If this isn't an option then I would just hard-code special cases for highly tessellated shapes. Circles would just have a different code path than cubes. But maybe there isn't a good way to do special cases, if so then here is the approach I would take:
When you gather a collision event (with shape A and shape B) from a curved surface, or tessellated surface, I would take the contact plane from the physics engines. This will be a very good frame of reference. Project the vertices of each shape from 3D to 2D in the contact plane, but only project points to the contact frame of reference if they are within PROJECT_TOLERANCE distance, which is a tunable parameter.

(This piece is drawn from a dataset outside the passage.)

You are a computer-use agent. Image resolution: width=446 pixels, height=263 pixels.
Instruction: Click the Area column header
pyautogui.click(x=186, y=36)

Now we have a 2D area from shape A and another from shape B, only on the contact plane. These areas will approximate how much overlap a real-life physical contact would have. I would take these two area values and mix them together with this formula:
float Mix( float a, float b )
{
return sqrt( a * b );
}
The purpose of the Mix function is to make sure that if either A or B contribute a super tiny area -- which could happen if a sharp edge of say a cube hits a flat plane -- the overall mix result used to calculate stickyness is very small. However if A and B are roughly equal, the mix result will be close to A and B.
To compute the convex hull in 2D there is a very fast routine within Box2D (here it is) that you can copy. If you have physics shapes that are implicitly defined (like a sphere represented by a point and radius, or a capsule with 2 points and radius), then a dedicated "projected area" function can probably be created. In other words, computing the 2D area of a projected sphere is simple enough to be solved directly, without projecting a bunch of triangles.
This kind of algorithm is generally more of an art than a science since we are dealing with idealized rigid bodies, but want them to behave more intuitively like real-life objects. Naturally many kinds of corners can be cut. This is just my take on the problem.
Edit: Thought of another way to approximate the contact area. In Game Programming Gems 6 Erin Catto has a good article on clipping 3D meshes to a clipping plane, and then calculating the resulting volume. In our case the contact plane can be expanded into two separate planes, where we offset the contact plane by + and - PROJECT_TOLERANCE. Take shape A and clip it against the positive plane, take shape B and clip it against the positive plane. Take the two resulting volumes, mix them together, and use that as the input value to stickyness. Personally I would still prefer the 2D projection since it's a little simpler, and can handle implicit shapes easily.